Here, we are going to step away from the video processing part for a moment and focus solely on the datasets that you have all generated. We want to test out an algorithm for correctly matching the pairs of people based on their image information alone. The more people in the dataset, the trickier it becomes. In a binary selection process, random guessing will get you a 50% correctness outcome. When selecting amongst 10 things, then random guessing is only 10% correct. Naturally, it drops inversely proportional to the number of distinct people. Can we beat this probabilistic nightmare? Let's see.
The most basic form is distinguishing targets based on their appearance would be to Gaussian mixture model for targets using Expectation Maximization algorithm.
- Please everyone upload their people Matlab files (with some unique name) to the ECE4580 people google drive folder. It is necessary so others can have access to your people, much like you'll need access to their people. - Implement a target-based Gaussian mixture model estimator. Apply to each target in your peopleA dataset. - Visualize the Gaussian mixture model estimate.

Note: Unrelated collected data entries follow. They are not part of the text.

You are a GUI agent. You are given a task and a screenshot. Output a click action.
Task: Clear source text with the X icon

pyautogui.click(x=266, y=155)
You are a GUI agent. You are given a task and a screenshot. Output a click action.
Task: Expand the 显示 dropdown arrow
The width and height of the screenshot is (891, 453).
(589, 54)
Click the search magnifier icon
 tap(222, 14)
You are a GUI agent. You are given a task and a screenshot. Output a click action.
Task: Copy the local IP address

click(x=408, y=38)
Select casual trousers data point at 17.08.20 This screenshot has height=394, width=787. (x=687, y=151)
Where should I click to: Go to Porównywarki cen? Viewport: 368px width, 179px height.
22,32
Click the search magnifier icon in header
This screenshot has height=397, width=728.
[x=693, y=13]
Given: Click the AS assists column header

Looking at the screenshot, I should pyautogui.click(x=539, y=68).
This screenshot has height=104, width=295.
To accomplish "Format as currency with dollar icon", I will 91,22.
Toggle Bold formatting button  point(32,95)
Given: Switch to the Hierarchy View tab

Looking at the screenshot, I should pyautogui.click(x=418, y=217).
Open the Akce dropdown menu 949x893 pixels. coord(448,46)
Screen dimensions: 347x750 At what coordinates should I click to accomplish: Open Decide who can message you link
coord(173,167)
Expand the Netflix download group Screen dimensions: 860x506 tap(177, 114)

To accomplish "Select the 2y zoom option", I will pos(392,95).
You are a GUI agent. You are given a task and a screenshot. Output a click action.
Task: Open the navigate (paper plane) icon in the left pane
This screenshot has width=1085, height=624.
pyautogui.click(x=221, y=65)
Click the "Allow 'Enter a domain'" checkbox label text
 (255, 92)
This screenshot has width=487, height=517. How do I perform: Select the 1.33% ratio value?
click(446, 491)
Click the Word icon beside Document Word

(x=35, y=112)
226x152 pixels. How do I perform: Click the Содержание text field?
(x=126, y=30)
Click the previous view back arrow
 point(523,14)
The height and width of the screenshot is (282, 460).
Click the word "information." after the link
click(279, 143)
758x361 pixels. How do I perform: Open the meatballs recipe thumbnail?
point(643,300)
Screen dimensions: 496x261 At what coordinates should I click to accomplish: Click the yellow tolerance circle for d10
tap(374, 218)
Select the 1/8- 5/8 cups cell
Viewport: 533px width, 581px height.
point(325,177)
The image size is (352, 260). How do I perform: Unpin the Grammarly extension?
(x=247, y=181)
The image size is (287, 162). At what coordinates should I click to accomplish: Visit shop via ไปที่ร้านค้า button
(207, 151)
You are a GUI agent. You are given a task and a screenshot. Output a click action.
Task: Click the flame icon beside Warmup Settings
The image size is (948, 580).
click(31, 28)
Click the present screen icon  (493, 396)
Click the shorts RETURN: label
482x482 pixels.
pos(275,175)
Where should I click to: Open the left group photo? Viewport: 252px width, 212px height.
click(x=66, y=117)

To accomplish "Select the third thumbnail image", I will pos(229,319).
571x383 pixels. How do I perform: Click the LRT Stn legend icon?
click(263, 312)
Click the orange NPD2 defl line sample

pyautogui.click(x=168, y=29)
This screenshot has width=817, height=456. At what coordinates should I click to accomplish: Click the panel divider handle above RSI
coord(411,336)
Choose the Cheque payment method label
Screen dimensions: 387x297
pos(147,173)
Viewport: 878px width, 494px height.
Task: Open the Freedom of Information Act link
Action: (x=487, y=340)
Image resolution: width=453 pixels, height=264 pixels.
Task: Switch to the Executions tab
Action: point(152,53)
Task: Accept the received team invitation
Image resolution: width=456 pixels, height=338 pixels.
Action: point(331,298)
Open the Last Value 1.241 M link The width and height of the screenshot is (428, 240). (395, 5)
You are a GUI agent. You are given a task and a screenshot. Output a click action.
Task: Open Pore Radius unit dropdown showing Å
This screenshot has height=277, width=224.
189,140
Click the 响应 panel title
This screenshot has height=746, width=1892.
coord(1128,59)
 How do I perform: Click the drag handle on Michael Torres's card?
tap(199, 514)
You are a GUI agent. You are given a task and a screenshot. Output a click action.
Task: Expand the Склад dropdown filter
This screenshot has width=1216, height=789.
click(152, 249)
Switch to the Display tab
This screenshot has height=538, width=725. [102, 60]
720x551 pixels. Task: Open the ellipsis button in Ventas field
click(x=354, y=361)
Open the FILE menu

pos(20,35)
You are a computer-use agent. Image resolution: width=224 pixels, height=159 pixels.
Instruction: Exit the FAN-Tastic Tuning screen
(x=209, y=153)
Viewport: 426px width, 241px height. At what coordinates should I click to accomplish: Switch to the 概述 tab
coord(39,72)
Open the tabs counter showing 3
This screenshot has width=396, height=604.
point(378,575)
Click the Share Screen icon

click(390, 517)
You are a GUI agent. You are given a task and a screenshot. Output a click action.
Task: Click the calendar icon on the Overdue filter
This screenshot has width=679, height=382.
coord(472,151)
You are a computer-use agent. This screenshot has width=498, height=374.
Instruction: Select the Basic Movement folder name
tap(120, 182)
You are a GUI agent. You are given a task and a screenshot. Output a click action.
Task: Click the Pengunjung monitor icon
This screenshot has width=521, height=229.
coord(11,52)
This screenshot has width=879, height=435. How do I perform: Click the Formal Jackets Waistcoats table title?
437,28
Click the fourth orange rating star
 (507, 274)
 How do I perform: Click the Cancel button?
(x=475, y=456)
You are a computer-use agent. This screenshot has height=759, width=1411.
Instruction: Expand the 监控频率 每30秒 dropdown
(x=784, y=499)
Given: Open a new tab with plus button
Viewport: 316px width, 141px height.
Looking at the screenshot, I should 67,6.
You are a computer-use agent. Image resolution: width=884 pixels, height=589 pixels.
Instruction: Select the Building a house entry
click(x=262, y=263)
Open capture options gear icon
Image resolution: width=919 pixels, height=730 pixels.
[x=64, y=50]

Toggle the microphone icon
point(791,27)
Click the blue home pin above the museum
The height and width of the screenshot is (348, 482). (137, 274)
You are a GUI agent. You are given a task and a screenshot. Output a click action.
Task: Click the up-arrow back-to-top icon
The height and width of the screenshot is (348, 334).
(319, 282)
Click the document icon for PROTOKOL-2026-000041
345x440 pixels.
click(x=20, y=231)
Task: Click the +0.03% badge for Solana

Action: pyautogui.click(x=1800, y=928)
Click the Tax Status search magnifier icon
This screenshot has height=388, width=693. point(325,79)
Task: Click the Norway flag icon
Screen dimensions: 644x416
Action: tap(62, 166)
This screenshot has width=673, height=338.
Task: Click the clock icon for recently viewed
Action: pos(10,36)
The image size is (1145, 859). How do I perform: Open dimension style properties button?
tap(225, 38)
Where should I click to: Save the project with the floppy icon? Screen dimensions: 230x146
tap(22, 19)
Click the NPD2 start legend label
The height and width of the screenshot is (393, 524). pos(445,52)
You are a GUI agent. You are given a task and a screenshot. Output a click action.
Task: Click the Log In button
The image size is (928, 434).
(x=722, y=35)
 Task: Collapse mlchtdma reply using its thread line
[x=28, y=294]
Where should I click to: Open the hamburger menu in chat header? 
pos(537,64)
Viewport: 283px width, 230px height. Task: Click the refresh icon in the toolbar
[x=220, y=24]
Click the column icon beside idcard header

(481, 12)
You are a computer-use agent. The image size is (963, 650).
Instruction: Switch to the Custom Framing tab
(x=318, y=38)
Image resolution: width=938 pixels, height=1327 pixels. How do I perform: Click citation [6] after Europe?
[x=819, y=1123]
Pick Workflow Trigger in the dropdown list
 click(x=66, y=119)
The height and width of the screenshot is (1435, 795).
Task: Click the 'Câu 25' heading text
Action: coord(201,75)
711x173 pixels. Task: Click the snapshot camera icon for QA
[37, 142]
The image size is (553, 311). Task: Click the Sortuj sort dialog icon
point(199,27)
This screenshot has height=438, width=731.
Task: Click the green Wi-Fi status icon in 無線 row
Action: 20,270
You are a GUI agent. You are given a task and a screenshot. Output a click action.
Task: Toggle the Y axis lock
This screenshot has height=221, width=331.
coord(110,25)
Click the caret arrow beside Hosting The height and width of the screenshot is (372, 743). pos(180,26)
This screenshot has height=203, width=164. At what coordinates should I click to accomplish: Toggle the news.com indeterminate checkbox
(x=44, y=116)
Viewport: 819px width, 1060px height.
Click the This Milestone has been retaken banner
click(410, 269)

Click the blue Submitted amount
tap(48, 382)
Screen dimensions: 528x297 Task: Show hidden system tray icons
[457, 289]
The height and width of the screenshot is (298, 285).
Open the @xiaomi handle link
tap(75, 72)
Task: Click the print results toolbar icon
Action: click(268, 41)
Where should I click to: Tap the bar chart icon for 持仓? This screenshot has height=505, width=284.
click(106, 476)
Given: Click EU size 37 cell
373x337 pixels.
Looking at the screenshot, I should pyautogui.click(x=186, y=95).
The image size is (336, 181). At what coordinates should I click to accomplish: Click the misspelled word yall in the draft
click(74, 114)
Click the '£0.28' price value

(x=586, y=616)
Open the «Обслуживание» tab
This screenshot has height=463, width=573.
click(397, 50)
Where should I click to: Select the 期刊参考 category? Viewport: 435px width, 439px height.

OK, now that we know what to do, there is a matter of how to do it. We are not going to use just any Gaussian mxture model because that typically leads to non-sensical results. Rather we will use an over-segmented Gaussian mixture model. First, the data needs to be converted from image form to the proper form for use as a Gaassian mixture model. You will need to create a specialized flattening function. The input is the image proper, but the output is both the image data and the pixel coordinate location of the data. Data type wise we have an M x N x 3 matrix that gets converted to a 5 x (M*N) matrix which has the pixel locations appended. Assume that the image is centered. That means the middle of the image is at coordinate (0,0). It is almost as easy as doing a reshape, but the pixel coordinates are missing. For that, you can create them using the meshgrid
function. Your two grids should be of the same dimension of the image patch of the target, but be centered (really, it is just an offset). you should be able to figure it out with a little messing around. Call it flattenTarget.
Once you have the data converted, we need to estimate a mixture model. Matlab will give crappy models if you let it guess, so you should provide the guesses. The guesses will be sampled data from the actual image patch.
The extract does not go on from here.